I was at the hair stylist the other day, and browsed through a copy of the fashion magazine, Elle Canada. Had it been closer at hand, I would have grabbed People Magazine (honestly, I only read it when I'm getting my hair done). So ... I'm looking through Elle when I come across a huge spread on the latest "fashions" in fur (article not available online). How disappointing to see page after page of fur scarves, coats, collars and gloves. Surely they looked far better on their original owners!

Shaking my head, I flipped a few more pages until I came upon a another feature -- "Bird call: Fashion Takes Inspiration from Feathers". The subtitle is incredibly heartless: This season, no creature is safe from fashion's greedy grasp - that means you too, cockatoo. It was bad enough that the designers had stripped the skin off unfortunate animals, but then they'd gone and plucked the feathers from a variety of birds -- all in the name of fashion.

I'd thought things had changed -- that we had changed. When did it become politically correct to wear fur again? Why are the designers trying to lull the next, unsuspecting generation into believing that cruelty to animals is okay?

In the 80's, there was a commercial spoof on Saturday Night Live called "Fur: You Deserve It" that showed fur-wearing women being hunted and shot in a park -- a vivid image that's stayed with me for 25 years.

It's obvious we haven't learned anything in all that time.

6 comments:

Jan said...

Fortunately, I see these clothes only in fashion magazines. (Yes, I sometimes go early for appointments so I can read them without buying them.) I don't see them in the circles where I travel. I am happy to be unfashionable.

Anonymous said...

Here in NYC, and especially in the cold winter months, you do see a good number of people wearing real fur.

But as was the case decades ago when it really was considered "vogue," only a handful of people will actually compliment someone wearing real fur here these days.

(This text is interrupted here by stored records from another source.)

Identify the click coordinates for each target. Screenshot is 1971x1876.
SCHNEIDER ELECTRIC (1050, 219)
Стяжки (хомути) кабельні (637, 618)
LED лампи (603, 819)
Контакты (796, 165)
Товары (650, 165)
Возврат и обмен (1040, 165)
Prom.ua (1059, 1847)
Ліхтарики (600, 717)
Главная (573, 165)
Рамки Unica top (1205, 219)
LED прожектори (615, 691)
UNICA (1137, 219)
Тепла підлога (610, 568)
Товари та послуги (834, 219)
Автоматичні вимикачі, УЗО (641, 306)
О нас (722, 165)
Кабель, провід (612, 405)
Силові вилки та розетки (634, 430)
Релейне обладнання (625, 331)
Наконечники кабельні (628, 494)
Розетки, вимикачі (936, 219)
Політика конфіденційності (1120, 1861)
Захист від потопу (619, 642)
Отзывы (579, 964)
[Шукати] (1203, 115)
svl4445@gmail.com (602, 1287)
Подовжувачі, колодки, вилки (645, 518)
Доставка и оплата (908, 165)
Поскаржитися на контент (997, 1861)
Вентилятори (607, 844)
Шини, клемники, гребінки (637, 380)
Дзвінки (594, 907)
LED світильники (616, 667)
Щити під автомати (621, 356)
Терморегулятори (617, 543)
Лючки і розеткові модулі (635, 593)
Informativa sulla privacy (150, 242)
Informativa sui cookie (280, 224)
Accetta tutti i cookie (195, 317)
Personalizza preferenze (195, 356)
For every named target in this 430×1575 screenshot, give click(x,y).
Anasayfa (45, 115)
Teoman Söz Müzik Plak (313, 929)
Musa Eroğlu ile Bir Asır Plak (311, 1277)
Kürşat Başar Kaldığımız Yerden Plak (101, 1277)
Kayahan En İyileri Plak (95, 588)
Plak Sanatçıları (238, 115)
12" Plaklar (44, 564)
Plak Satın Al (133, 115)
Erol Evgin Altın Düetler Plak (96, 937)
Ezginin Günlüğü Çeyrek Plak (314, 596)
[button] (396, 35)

Most people (like me) simply see these people "fashionably" walking around with a bunch of dead animal skins on their bodies -- and roll their eyes at how TRULY "asinine" it looks.

Lynn Sinclair said...

I don't see many fur coats either, Jan. The same goes for feathers. Unfashionable is good.

Lynn Sinclair said...

The thing that bothers me, Georgie, is that, in addition to the designers, the magazines and the models are encouraging young women to accept wearing fur as the norm. They're in a position to take a stand on this, but they bow down to the fashion gods.

Anonymous said...

Yeah, those who can afford couture have decided they don't care if it's correct or not to wear animals.

Heck, most of them got their money because their husbands stole from the public anyway and got golden parachutes! Which is why the economy is in such a mess in the first place.

It's that attitude that they're all "above" the real world. Ew.

Lynn Sinclair said...

Devon, maybe with the recent economic crisis, the fur-wearers might have to re-evaluate their need for yet another fur coat/collar.